Exercise goal >> Reproduce the following data verbatim, line for line, with no changes.

Stored records >>
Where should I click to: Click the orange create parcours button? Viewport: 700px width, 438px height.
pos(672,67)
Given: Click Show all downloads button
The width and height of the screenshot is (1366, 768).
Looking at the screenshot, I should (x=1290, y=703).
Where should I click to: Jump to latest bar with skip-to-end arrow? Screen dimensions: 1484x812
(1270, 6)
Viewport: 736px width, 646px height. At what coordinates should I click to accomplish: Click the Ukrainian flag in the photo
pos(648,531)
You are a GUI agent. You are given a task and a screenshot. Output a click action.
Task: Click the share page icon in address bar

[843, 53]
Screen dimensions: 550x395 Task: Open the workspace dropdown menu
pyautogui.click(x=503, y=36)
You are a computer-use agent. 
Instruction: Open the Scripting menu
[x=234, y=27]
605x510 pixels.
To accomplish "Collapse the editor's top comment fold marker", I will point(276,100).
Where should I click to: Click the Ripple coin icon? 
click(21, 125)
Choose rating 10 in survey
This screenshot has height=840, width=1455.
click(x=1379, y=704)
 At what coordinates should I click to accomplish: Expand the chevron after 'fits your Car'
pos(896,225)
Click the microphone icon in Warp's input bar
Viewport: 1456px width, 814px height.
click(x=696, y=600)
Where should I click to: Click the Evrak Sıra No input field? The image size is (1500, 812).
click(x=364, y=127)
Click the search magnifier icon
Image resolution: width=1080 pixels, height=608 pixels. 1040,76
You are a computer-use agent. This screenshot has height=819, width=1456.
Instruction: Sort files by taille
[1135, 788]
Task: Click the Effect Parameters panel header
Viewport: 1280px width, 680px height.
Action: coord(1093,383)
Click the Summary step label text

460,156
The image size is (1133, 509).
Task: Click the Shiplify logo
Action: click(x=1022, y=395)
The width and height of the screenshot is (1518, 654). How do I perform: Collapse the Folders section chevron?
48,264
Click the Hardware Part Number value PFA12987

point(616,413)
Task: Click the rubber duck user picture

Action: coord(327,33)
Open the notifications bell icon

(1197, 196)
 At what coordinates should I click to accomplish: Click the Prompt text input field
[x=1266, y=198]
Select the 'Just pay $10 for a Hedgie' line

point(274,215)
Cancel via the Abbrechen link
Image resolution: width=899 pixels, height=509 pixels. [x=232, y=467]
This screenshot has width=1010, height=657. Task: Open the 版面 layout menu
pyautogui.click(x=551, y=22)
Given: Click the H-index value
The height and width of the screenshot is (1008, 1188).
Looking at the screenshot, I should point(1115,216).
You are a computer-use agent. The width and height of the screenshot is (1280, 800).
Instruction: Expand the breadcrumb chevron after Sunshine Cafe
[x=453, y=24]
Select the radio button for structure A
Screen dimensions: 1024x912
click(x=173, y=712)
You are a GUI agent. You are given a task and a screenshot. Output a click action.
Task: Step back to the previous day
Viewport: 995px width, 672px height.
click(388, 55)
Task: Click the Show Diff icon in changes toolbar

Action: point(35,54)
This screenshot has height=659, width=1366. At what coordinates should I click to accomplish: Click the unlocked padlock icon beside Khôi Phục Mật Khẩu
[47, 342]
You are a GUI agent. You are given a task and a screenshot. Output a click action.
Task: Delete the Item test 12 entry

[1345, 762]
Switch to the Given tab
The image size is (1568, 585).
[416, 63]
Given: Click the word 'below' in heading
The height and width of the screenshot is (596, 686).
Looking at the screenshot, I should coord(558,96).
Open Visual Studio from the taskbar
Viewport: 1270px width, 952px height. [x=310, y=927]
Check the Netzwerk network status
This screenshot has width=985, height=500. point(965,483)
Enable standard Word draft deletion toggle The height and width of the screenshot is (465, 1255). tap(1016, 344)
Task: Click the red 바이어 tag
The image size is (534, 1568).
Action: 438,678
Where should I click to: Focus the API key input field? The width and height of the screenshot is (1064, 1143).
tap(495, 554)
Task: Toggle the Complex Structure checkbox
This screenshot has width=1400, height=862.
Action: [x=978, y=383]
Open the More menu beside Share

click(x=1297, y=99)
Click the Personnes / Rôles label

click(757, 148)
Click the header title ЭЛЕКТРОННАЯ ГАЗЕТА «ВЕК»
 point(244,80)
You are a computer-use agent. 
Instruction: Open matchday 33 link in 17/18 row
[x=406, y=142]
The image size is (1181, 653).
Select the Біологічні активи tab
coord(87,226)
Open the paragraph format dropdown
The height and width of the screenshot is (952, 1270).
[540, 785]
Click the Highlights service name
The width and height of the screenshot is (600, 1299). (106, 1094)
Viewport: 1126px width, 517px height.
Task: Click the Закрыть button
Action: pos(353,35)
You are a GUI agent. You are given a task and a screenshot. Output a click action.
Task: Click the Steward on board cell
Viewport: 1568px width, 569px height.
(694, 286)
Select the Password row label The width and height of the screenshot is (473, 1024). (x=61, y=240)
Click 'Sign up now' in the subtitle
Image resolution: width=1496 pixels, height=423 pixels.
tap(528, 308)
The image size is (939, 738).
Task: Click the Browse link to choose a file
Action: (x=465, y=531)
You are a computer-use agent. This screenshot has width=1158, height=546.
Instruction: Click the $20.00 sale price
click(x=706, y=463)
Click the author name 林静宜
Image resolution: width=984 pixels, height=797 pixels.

The output >>
Where should I click to: Click the orange create parcours button? Viewport: 700px width, 438px height.
pos(672,67)
Given: Click Show all downloads button
The width and height of the screenshot is (1366, 768).
Looking at the screenshot, I should (x=1290, y=703).
Where should I click to: Jump to latest bar with skip-to-end arrow? Screen dimensions: 1484x812
(1270, 6)
Viewport: 736px width, 646px height. At what coordinates should I click to accomplish: Click the Ukrainian flag in the photo
pos(648,531)
You are a GUI agent. You are given a task and a screenshot. Output a click action.
Task: Click the share page icon in address bar

[843, 53]
Screen dimensions: 550x395 Task: Open the workspace dropdown menu
pyautogui.click(x=503, y=36)
You are a computer-use agent. 
Instruction: Open the Scripting menu
[x=234, y=27]
605x510 pixels.
To accomplish "Collapse the editor's top comment fold marker", I will point(276,100).
Where should I click to: Click the Ripple coin icon? 
click(21, 125)
Choose rating 10 in survey
This screenshot has height=840, width=1455.
click(x=1379, y=704)
 At what coordinates should I click to accomplish: Expand the chevron after 'fits your Car'
pos(896,225)
Click the microphone icon in Warp's input bar
Viewport: 1456px width, 814px height.
click(x=696, y=600)
Where should I click to: Click the Evrak Sıra No input field? The image size is (1500, 812).
click(x=364, y=127)
Click the search magnifier icon
Image resolution: width=1080 pixels, height=608 pixels. 1040,76
You are a computer-use agent. This screenshot has height=819, width=1456.
Instruction: Sort files by taille
[1135, 788]
Task: Click the Effect Parameters panel header
Viewport: 1280px width, 680px height.
Action: coord(1093,383)
Click the Summary step label text

460,156
The image size is (1133, 509).
Task: Click the Shiplify logo
Action: click(x=1022, y=395)
The width and height of the screenshot is (1518, 654). How do I perform: Collapse the Folders section chevron?
48,264
Click the Hardware Part Number value PFA12987

point(616,413)
Task: Click the rubber duck user picture

Action: coord(327,33)
Open the notifications bell icon

(1197, 196)
 At what coordinates should I click to accomplish: Click the Prompt text input field
[x=1266, y=198]
Select the 'Just pay $10 for a Hedgie' line

point(274,215)
Cancel via the Abbrechen link
Image resolution: width=899 pixels, height=509 pixels. [x=232, y=467]
This screenshot has width=1010, height=657. Task: Open the 版面 layout menu
pyautogui.click(x=551, y=22)
Given: Click the H-index value
The height and width of the screenshot is (1008, 1188).
Looking at the screenshot, I should point(1115,216).
You are a computer-use agent. The width and height of the screenshot is (1280, 800).
Instruction: Expand the breadcrumb chevron after Sunshine Cafe
[x=453, y=24]
Select the radio button for structure A
Screen dimensions: 1024x912
click(x=173, y=712)
You are a GUI agent. You are given a task and a screenshot. Output a click action.
Task: Step back to the previous day
Viewport: 995px width, 672px height.
click(388, 55)
Task: Click the Show Diff icon in changes toolbar

Action: point(35,54)
This screenshot has height=659, width=1366. At what coordinates should I click to accomplish: Click the unlocked padlock icon beside Khôi Phục Mật Khẩu
[47, 342]
You are a GUI agent. You are given a task and a screenshot. Output a click action.
Task: Delete the Item test 12 entry

[1345, 762]
Switch to the Given tab
The image size is (1568, 585).
[416, 63]
Given: Click the word 'below' in heading
The height and width of the screenshot is (596, 686).
Looking at the screenshot, I should coord(558,96).
Open Visual Studio from the taskbar
Viewport: 1270px width, 952px height. [x=310, y=927]
Check the Netzwerk network status
This screenshot has width=985, height=500. point(965,483)
Enable standard Word draft deletion toggle The height and width of the screenshot is (465, 1255). tap(1016, 344)
Task: Click the red 바이어 tag
The image size is (534, 1568).
Action: 438,678
Where should I click to: Focus the API key input field? The width and height of the screenshot is (1064, 1143).
tap(495, 554)
Task: Toggle the Complex Structure checkbox
This screenshot has width=1400, height=862.
Action: [x=978, y=383]
Open the More menu beside Share

click(x=1297, y=99)
Click the Personnes / Rôles label

click(757, 148)
Click the header title ЭЛЕКТРОННАЯ ГАЗЕТА «ВЕК»
 point(244,80)
You are a computer-use agent. 
Instruction: Open matchday 33 link in 17/18 row
[x=406, y=142]
The image size is (1181, 653).
Select the Біологічні активи tab
coord(87,226)
Open the paragraph format dropdown
The height and width of the screenshot is (952, 1270).
[540, 785]
Click the Highlights service name
The width and height of the screenshot is (600, 1299). (106, 1094)
Viewport: 1126px width, 517px height.
Task: Click the Закрыть button
Action: pos(353,35)
You are a GUI agent. You are given a task and a screenshot. Output a click action.
Task: Click the Steward on board cell
Viewport: 1568px width, 569px height.
(694, 286)
Select the Password row label The width and height of the screenshot is (473, 1024). (x=61, y=240)
Click 'Sign up now' in the subtitle
Image resolution: width=1496 pixels, height=423 pixels.
tap(528, 308)
The image size is (939, 738).
Task: Click the Browse link to choose a file
Action: (x=465, y=531)
You are a computer-use agent. This screenshot has width=1158, height=546.
Instruction: Click the $20.00 sale price
click(x=706, y=463)
Click the author name 林静宜
Image resolution: width=984 pixels, height=797 pixels.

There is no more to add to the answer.